What the task requires:
Reproduce each of the following entries line for line, with no changes.

Records for this exercise:
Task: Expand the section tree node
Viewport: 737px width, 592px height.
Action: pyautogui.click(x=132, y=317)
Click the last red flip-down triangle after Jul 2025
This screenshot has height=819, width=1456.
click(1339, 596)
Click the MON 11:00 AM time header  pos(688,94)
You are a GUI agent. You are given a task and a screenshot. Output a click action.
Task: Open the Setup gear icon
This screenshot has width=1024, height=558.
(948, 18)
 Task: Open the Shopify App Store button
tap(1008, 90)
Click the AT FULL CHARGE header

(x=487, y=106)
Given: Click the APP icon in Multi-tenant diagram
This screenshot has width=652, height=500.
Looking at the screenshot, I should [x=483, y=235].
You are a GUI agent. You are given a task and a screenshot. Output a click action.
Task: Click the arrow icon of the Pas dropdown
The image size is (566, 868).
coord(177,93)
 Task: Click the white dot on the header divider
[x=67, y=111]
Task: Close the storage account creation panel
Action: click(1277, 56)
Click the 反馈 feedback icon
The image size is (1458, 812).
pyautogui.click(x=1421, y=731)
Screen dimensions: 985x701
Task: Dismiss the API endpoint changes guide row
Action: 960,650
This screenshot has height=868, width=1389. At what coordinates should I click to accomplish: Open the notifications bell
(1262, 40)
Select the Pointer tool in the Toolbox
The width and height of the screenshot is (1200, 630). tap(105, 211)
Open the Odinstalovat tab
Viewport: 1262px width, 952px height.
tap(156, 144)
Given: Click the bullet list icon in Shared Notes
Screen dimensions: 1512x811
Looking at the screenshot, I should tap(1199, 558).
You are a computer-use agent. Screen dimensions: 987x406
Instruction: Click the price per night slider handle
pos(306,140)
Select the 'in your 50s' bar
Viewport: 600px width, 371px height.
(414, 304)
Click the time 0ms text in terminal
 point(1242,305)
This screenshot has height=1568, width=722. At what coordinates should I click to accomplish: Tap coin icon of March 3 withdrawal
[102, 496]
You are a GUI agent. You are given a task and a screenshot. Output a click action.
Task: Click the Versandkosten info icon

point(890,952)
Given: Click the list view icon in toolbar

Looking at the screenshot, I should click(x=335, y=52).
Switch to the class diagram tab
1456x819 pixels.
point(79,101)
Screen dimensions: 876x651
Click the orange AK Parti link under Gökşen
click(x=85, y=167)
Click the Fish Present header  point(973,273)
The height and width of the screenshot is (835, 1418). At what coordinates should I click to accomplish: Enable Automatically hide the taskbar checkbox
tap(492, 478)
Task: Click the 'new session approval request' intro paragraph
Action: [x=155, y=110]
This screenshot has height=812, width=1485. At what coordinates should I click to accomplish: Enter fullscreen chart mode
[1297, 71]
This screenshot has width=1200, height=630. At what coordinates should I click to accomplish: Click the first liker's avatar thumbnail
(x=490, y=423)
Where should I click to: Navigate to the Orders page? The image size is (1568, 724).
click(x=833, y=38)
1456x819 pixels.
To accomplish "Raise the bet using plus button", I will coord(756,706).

Result of the exercise:
Task: Expand the section tree node
Viewport: 737px width, 592px height.
Action: pyautogui.click(x=132, y=317)
Click the last red flip-down triangle after Jul 2025
This screenshot has height=819, width=1456.
click(1339, 596)
Click the MON 11:00 AM time header  pos(688,94)
You are a GUI agent. You are given a task and a screenshot. Output a click action.
Task: Open the Setup gear icon
This screenshot has width=1024, height=558.
(948, 18)
 Task: Open the Shopify App Store button
tap(1008, 90)
Click the AT FULL CHARGE header

(x=487, y=106)
Given: Click the APP icon in Multi-tenant diagram
This screenshot has width=652, height=500.
Looking at the screenshot, I should [x=483, y=235].
You are a GUI agent. You are given a task and a screenshot. Output a click action.
Task: Click the arrow icon of the Pas dropdown
The image size is (566, 868).
coord(177,93)
 Task: Click the white dot on the header divider
[x=67, y=111]
Task: Close the storage account creation panel
Action: click(1277, 56)
Click the 反馈 feedback icon
The image size is (1458, 812).
pyautogui.click(x=1421, y=731)
Screen dimensions: 985x701
Task: Dismiss the API endpoint changes guide row
Action: 960,650
This screenshot has height=868, width=1389. At what coordinates should I click to accomplish: Open the notifications bell
(1262, 40)
Select the Pointer tool in the Toolbox
The width and height of the screenshot is (1200, 630). tap(105, 211)
Open the Odinstalovat tab
Viewport: 1262px width, 952px height.
tap(156, 144)
Given: Click the bullet list icon in Shared Notes
Screen dimensions: 1512x811
Looking at the screenshot, I should tap(1199, 558).
You are a computer-use agent. Screen dimensions: 987x406
Instruction: Click the price per night slider handle
pos(306,140)
Select the 'in your 50s' bar
Viewport: 600px width, 371px height.
(414, 304)
Click the time 0ms text in terminal
 point(1242,305)
This screenshot has height=1568, width=722. At what coordinates should I click to accomplish: Tap coin icon of March 3 withdrawal
[102, 496]
You are a GUI agent. You are given a task and a screenshot. Output a click action.
Task: Click the Versandkosten info icon

point(890,952)
Given: Click the list view icon in toolbar

Looking at the screenshot, I should click(x=335, y=52).
Switch to the class diagram tab
1456x819 pixels.
point(79,101)
Screen dimensions: 876x651
Click the orange AK Parti link under Gökşen
click(x=85, y=167)
Click the Fish Present header  point(973,273)
The height and width of the screenshot is (835, 1418). At what coordinates should I click to accomplish: Enable Automatically hide the taskbar checkbox
tap(492, 478)
Task: Click the 'new session approval request' intro paragraph
Action: [x=155, y=110]
This screenshot has height=812, width=1485. At what coordinates should I click to accomplish: Enter fullscreen chart mode
[1297, 71]
This screenshot has width=1200, height=630. At what coordinates should I click to accomplish: Click the first liker's avatar thumbnail
(x=490, y=423)
Where should I click to: Navigate to the Orders page? The image size is (1568, 724).
click(x=833, y=38)
1456x819 pixels.
To accomplish "Raise the bet using plus button", I will coord(756,706).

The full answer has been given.